Each line below should be reproduced without any alteration.
--- START ---
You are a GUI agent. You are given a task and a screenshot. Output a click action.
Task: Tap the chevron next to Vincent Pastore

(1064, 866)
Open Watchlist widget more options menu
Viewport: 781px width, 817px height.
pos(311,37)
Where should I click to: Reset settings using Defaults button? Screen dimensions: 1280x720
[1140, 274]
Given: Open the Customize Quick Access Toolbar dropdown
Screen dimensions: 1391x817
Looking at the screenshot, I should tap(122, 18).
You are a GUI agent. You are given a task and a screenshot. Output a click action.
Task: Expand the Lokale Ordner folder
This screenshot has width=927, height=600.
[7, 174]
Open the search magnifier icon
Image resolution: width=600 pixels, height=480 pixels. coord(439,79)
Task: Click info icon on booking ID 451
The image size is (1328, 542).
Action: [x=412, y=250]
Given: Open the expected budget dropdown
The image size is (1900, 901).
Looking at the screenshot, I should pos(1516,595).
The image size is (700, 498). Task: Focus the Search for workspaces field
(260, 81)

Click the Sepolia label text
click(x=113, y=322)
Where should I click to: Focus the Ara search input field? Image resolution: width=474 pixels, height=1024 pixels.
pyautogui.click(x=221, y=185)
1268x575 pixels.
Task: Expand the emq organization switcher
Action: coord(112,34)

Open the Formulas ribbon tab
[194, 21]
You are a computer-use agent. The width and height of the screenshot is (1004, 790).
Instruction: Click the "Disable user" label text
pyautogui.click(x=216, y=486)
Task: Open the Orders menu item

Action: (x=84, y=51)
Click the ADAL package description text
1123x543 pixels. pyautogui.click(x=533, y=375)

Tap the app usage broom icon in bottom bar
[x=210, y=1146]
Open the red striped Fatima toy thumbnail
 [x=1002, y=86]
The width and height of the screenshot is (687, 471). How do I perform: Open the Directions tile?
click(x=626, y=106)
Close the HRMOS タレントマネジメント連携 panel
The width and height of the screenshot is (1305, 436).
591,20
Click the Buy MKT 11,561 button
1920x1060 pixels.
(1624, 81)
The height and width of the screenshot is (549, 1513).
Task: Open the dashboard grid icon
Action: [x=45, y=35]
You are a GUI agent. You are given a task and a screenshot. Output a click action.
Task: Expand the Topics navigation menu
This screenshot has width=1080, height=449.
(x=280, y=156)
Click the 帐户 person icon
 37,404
--- END ---
## THE ANSWER
You are a GUI agent. You are given a task and a screenshot. Output a click action.
Task: Tap the chevron next to Vincent Pastore

(1064, 866)
Open Watchlist widget more options menu
Viewport: 781px width, 817px height.
pos(311,37)
Where should I click to: Reset settings using Defaults button? Screen dimensions: 1280x720
[1140, 274]
Given: Open the Customize Quick Access Toolbar dropdown
Screen dimensions: 1391x817
Looking at the screenshot, I should tap(122, 18).
You are a GUI agent. You are given a task and a screenshot. Output a click action.
Task: Expand the Lokale Ordner folder
This screenshot has width=927, height=600.
[7, 174]
Open the search magnifier icon
Image resolution: width=600 pixels, height=480 pixels. coord(439,79)
Task: Click info icon on booking ID 451
The image size is (1328, 542).
Action: [x=412, y=250]
Given: Open the expected budget dropdown
The image size is (1900, 901).
Looking at the screenshot, I should pos(1516,595).
The image size is (700, 498). Task: Focus the Search for workspaces field
(260, 81)

Click the Sepolia label text
click(x=113, y=322)
Where should I click to: Focus the Ara search input field? Image resolution: width=474 pixels, height=1024 pixels.
pyautogui.click(x=221, y=185)
1268x575 pixels.
Task: Expand the emq organization switcher
Action: coord(112,34)

Open the Formulas ribbon tab
[194, 21]
You are a computer-use agent. The width and height of the screenshot is (1004, 790).
Instruction: Click the "Disable user" label text
pyautogui.click(x=216, y=486)
Task: Open the Orders menu item

Action: (x=84, y=51)
Click the ADAL package description text
1123x543 pixels. pyautogui.click(x=533, y=375)

Tap the app usage broom icon in bottom bar
[x=210, y=1146]
Open the red striped Fatima toy thumbnail
 [x=1002, y=86]
The width and height of the screenshot is (687, 471). How do I perform: Open the Directions tile?
click(x=626, y=106)
Close the HRMOS タレントマネジメント連携 panel
The width and height of the screenshot is (1305, 436).
591,20
Click the Buy MKT 11,561 button
1920x1060 pixels.
(1624, 81)
The height and width of the screenshot is (549, 1513).
Task: Open the dashboard grid icon
Action: [x=45, y=35]
You are a GUI agent. You are given a task and a screenshot. Output a click action.
Task: Expand the Topics navigation menu
This screenshot has width=1080, height=449.
(x=280, y=156)
Click the 帐户 person icon
 37,404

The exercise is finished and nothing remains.